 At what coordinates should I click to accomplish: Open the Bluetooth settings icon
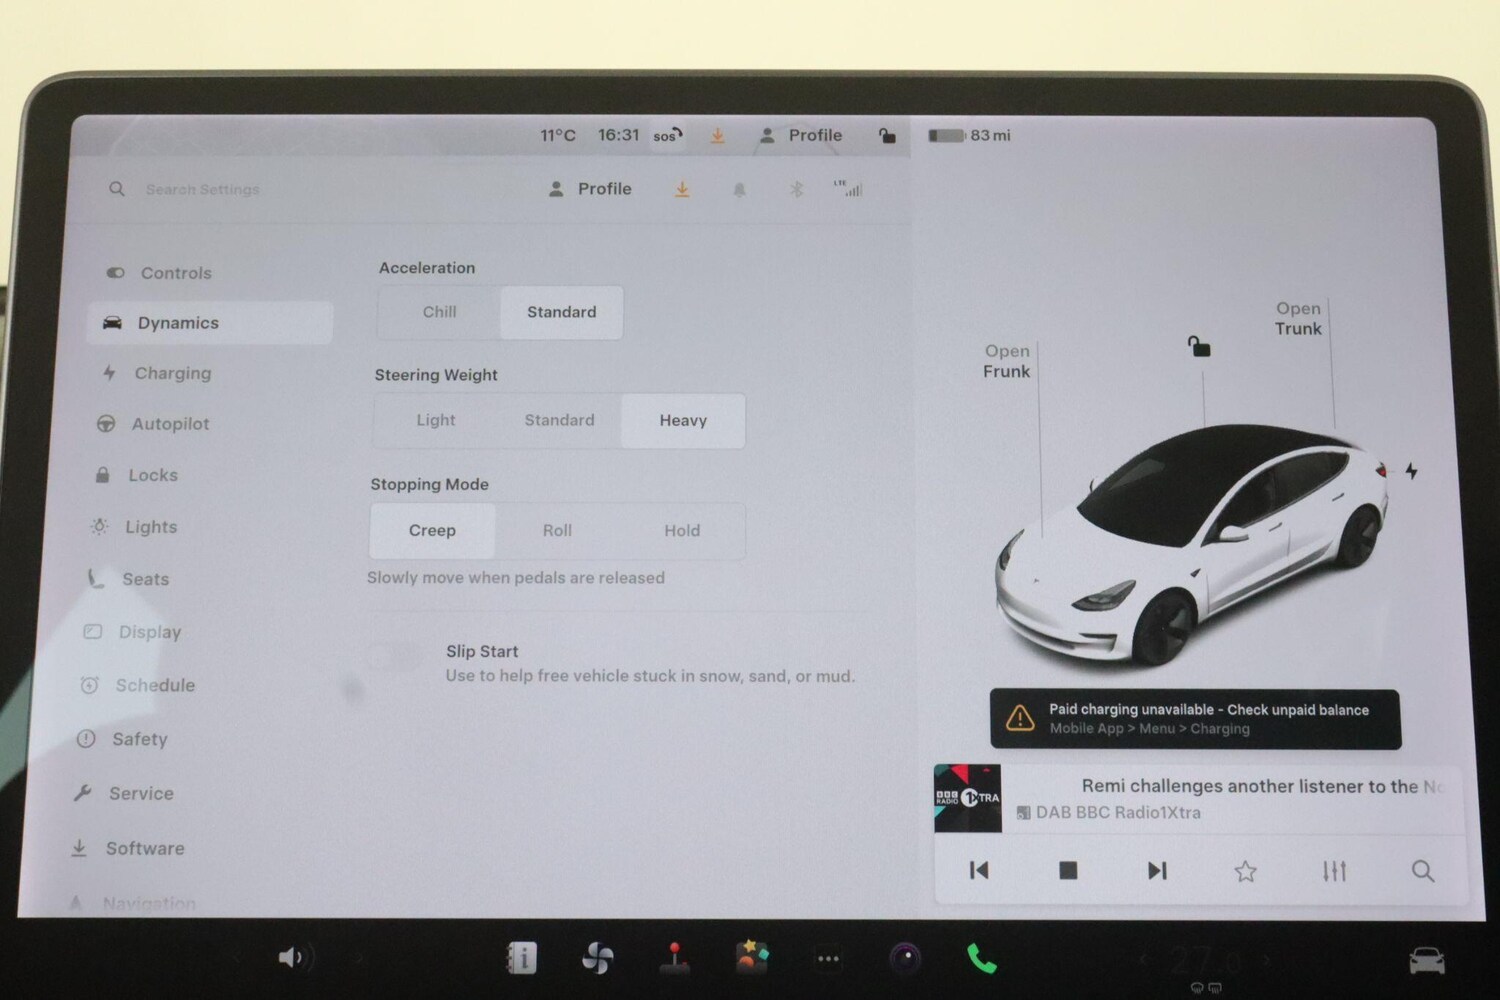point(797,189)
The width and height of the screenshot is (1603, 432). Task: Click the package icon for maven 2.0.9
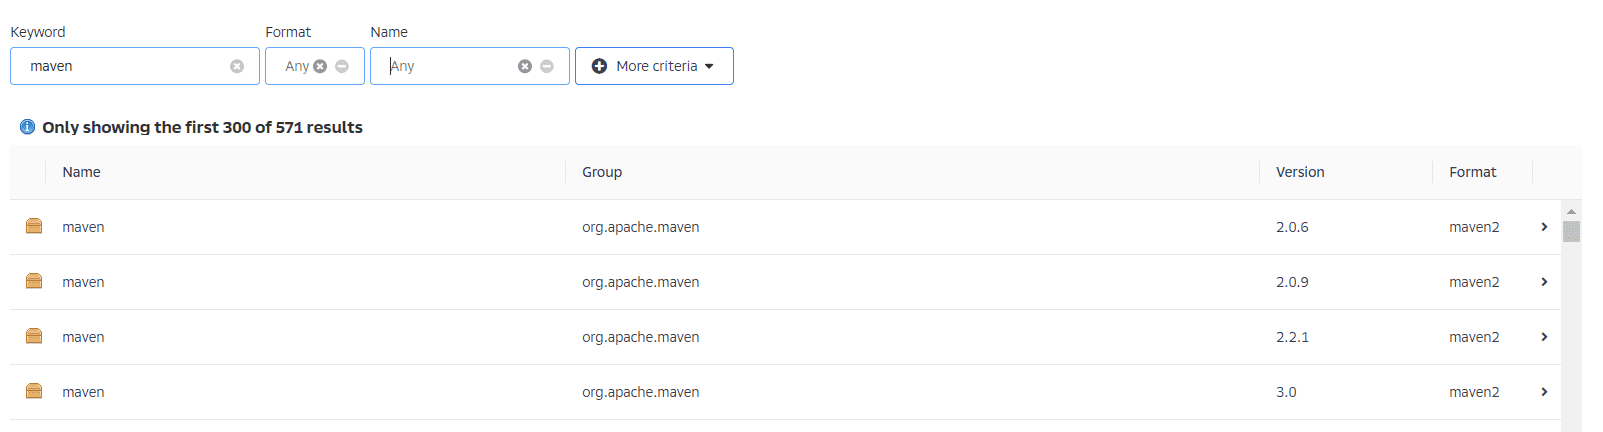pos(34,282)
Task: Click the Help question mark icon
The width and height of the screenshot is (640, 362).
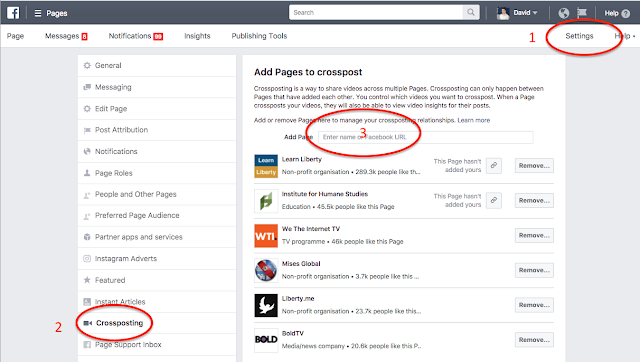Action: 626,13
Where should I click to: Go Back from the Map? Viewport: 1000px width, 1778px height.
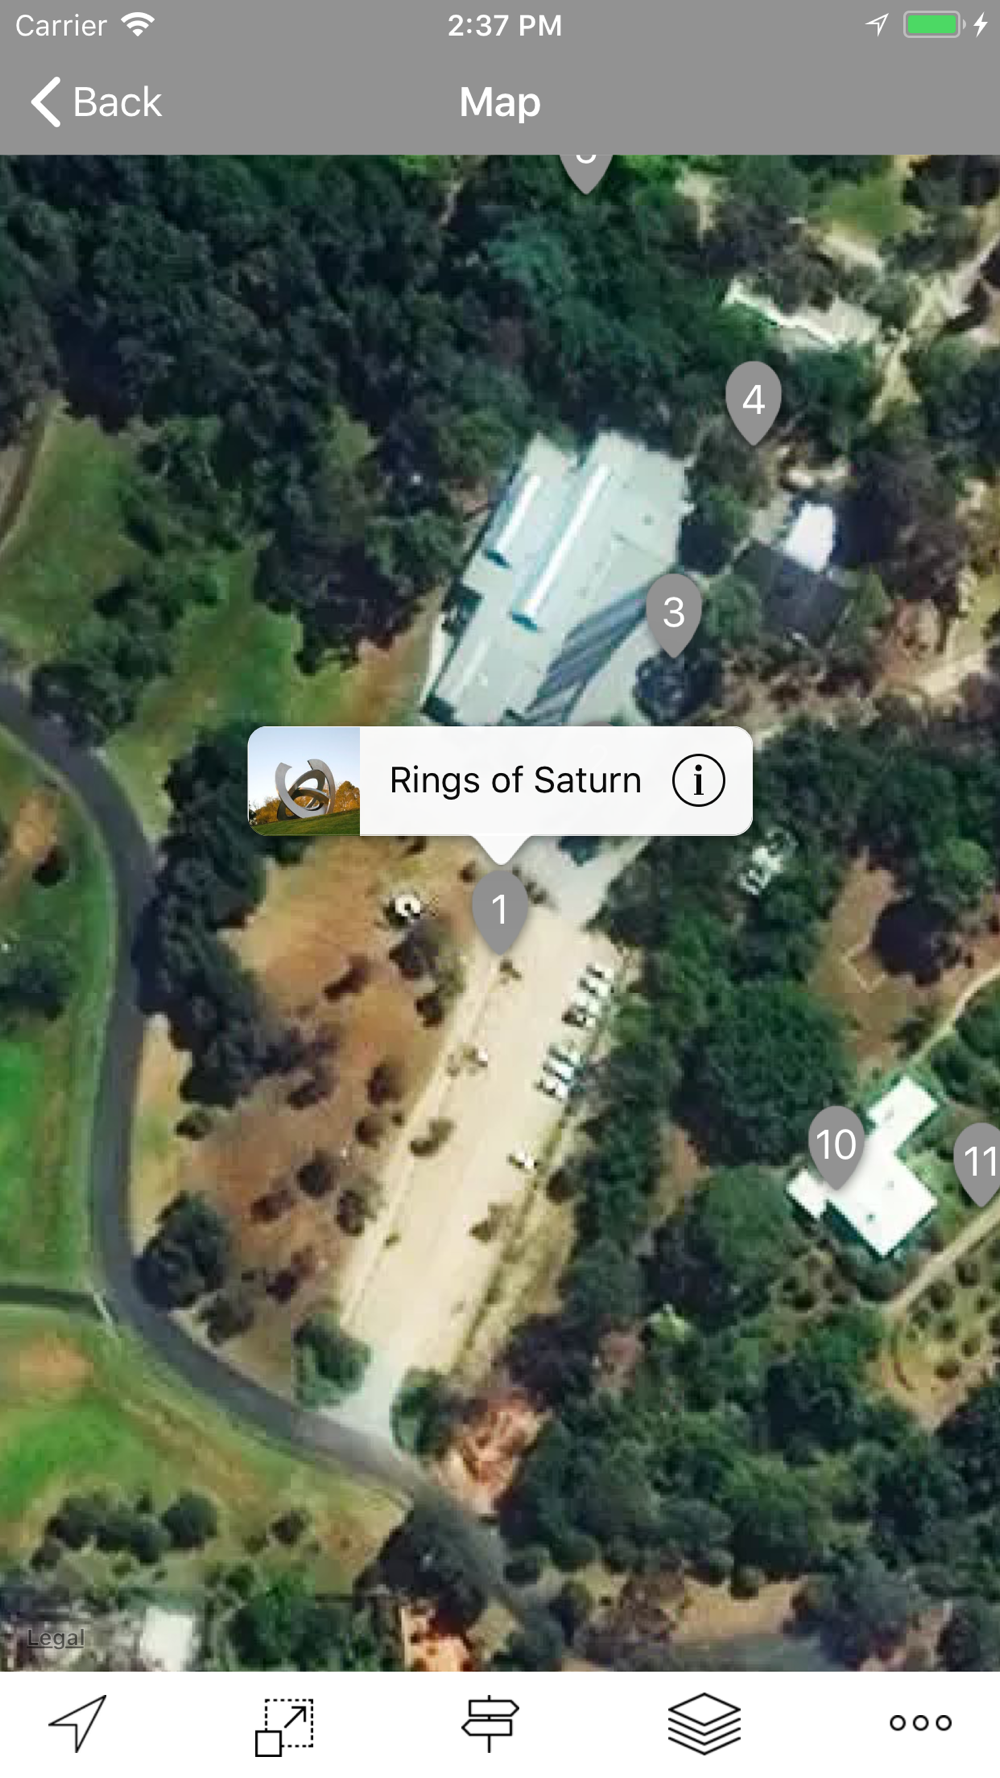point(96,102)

****

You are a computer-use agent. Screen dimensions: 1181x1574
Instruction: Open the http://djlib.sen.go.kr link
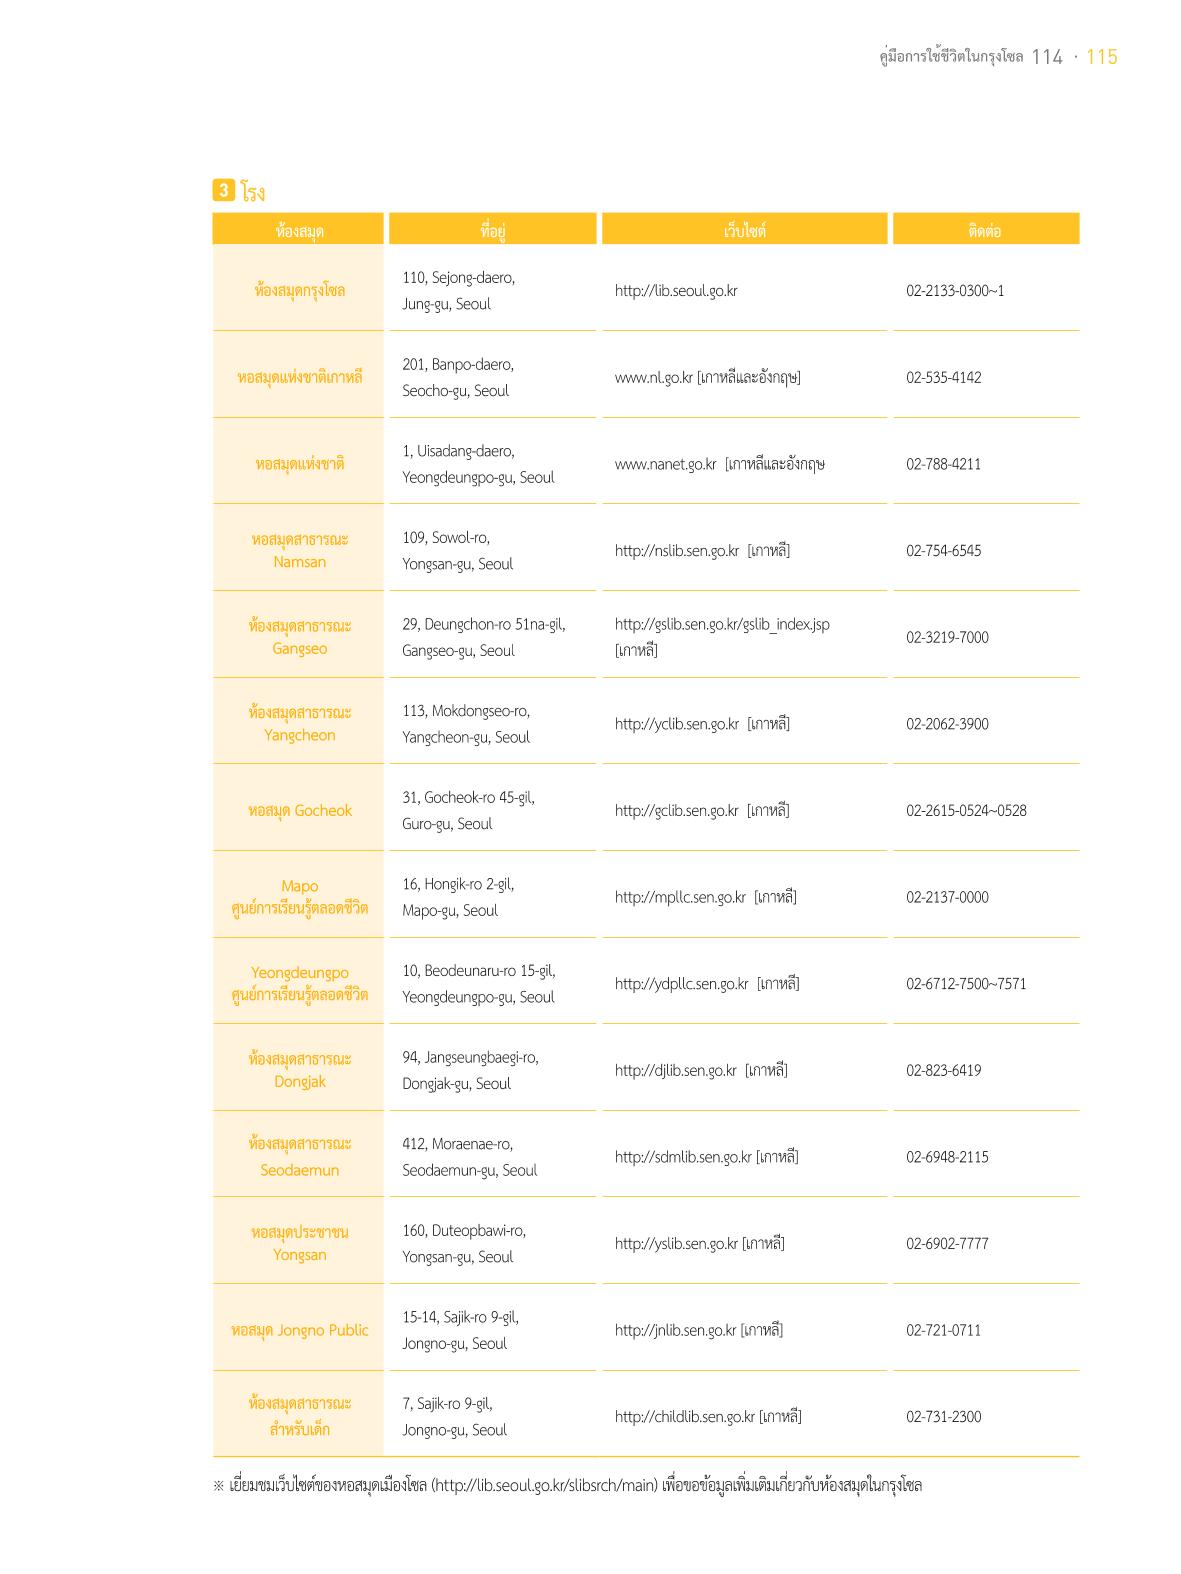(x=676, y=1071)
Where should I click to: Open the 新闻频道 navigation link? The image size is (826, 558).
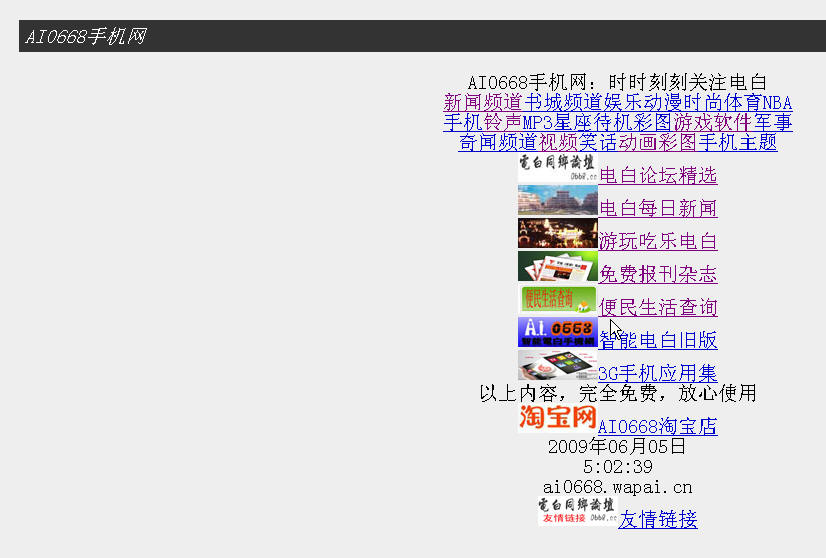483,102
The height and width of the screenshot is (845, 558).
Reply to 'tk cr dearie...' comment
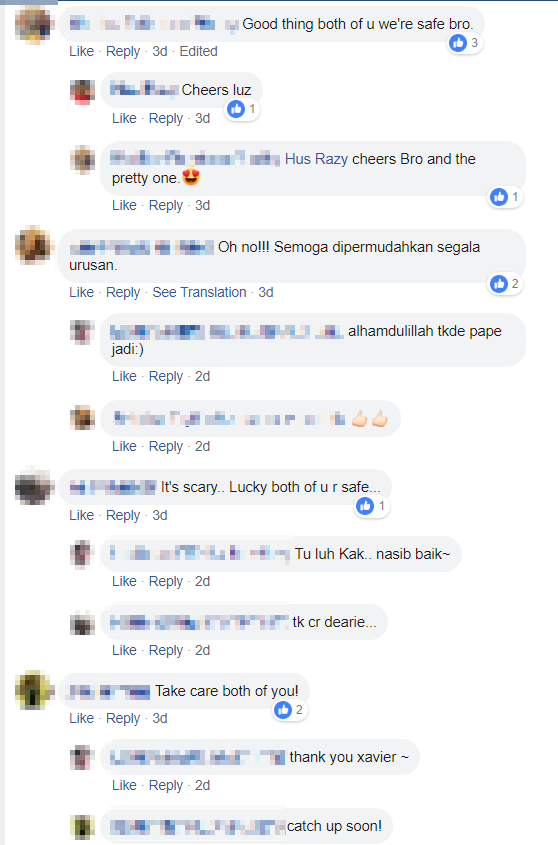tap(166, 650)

****

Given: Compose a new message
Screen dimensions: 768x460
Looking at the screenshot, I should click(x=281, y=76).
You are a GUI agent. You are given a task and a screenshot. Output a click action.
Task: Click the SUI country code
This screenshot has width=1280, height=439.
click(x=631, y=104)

****

[What to work on]
Output each line of the listing in which the string "agent" is found.

[Reply]
You are a computer-use agent. Screen dimensions: 1181x1574
You are a GUI agent. You are given a task and a screenshot. Output a click action.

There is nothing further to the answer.